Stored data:
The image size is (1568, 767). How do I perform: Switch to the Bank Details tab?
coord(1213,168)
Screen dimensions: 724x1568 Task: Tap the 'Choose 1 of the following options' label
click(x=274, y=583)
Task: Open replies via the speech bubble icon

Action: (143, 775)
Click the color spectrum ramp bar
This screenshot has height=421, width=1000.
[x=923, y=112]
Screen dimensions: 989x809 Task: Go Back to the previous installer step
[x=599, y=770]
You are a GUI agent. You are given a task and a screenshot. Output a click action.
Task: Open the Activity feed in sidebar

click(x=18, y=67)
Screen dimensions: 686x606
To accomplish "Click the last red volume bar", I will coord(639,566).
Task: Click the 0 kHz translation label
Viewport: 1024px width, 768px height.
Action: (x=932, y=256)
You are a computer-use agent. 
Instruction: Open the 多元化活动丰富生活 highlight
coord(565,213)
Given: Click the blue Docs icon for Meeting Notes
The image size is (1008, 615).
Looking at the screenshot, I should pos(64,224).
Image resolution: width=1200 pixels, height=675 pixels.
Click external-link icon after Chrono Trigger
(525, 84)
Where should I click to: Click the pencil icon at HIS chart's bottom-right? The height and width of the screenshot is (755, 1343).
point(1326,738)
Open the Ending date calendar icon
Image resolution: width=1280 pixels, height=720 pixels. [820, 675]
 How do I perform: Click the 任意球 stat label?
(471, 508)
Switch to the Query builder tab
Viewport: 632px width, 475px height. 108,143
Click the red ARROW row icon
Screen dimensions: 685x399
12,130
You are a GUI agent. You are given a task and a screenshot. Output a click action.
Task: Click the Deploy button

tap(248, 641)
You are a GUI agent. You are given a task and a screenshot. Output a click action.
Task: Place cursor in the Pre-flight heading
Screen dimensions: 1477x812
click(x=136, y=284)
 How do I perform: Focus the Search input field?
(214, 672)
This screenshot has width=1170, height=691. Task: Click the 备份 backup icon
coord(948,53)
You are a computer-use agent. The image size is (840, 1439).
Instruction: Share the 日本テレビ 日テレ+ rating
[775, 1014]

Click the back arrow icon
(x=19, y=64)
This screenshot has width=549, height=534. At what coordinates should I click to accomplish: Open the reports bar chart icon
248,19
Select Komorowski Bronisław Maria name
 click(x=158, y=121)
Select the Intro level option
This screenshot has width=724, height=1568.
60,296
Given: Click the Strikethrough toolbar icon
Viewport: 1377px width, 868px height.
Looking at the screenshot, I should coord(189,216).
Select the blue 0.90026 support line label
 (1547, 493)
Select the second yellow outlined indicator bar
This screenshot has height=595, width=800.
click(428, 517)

What is expected ->
Reproduce all of the entries word for word. Omit nothing.

Written reply ->
The image size is (1568, 767). How do I perform: Switch to the Bank Details tab?
coord(1213,168)
Screen dimensions: 724x1568 Task: Tap the 'Choose 1 of the following options' label
click(x=274, y=583)
Task: Open replies via the speech bubble icon

Action: (143, 775)
Click the color spectrum ramp bar
This screenshot has height=421, width=1000.
[x=923, y=112]
Screen dimensions: 989x809 Task: Go Back to the previous installer step
[x=599, y=770]
You are a GUI agent. You are given a task and a screenshot. Output a click action.
Task: Open the Activity feed in sidebar

click(x=18, y=67)
Screen dimensions: 686x606
To accomplish "Click the last red volume bar", I will coord(639,566).
Task: Click the 0 kHz translation label
Viewport: 1024px width, 768px height.
Action: (x=932, y=256)
You are a computer-use agent. 
Instruction: Open the 多元化活动丰富生活 highlight
coord(565,213)
Given: Click the blue Docs icon for Meeting Notes
The image size is (1008, 615).
Looking at the screenshot, I should pos(64,224).
Image resolution: width=1200 pixels, height=675 pixels.
Click external-link icon after Chrono Trigger
(525, 84)
Where should I click to: Click the pencil icon at HIS chart's bottom-right? The height and width of the screenshot is (755, 1343).
point(1326,738)
Open the Ending date calendar icon
Image resolution: width=1280 pixels, height=720 pixels. [820, 675]
 How do I perform: Click the 任意球 stat label?
(471, 508)
Switch to the Query builder tab
Viewport: 632px width, 475px height. 108,143
Click the red ARROW row icon
Screen dimensions: 685x399
12,130
You are a GUI agent. You are given a task and a screenshot. Output a click action.
Task: Click the Deploy button

tap(248, 641)
You are a GUI agent. You are given a task and a screenshot. Output a click action.
Task: Place cursor in the Pre-flight heading
Screen dimensions: 1477x812
click(x=136, y=284)
 How do I perform: Focus the Search input field?
(214, 672)
This screenshot has width=1170, height=691. Task: Click the 备份 backup icon
coord(948,53)
You are a computer-use agent. The image size is (840, 1439).
Instruction: Share the 日本テレビ 日テレ+ rating
[775, 1014]

Click the back arrow icon
(x=19, y=64)
This screenshot has width=549, height=534. At what coordinates should I click to accomplish: Open the reports bar chart icon
248,19
Select Komorowski Bronisław Maria name
 click(x=158, y=121)
Select the Intro level option
This screenshot has width=724, height=1568.
60,296
Given: Click the Strikethrough toolbar icon
Viewport: 1377px width, 868px height.
Looking at the screenshot, I should coord(189,216).
Select the blue 0.90026 support line label
 (1547, 493)
Select the second yellow outlined indicator bar
This screenshot has height=595, width=800.
click(428, 517)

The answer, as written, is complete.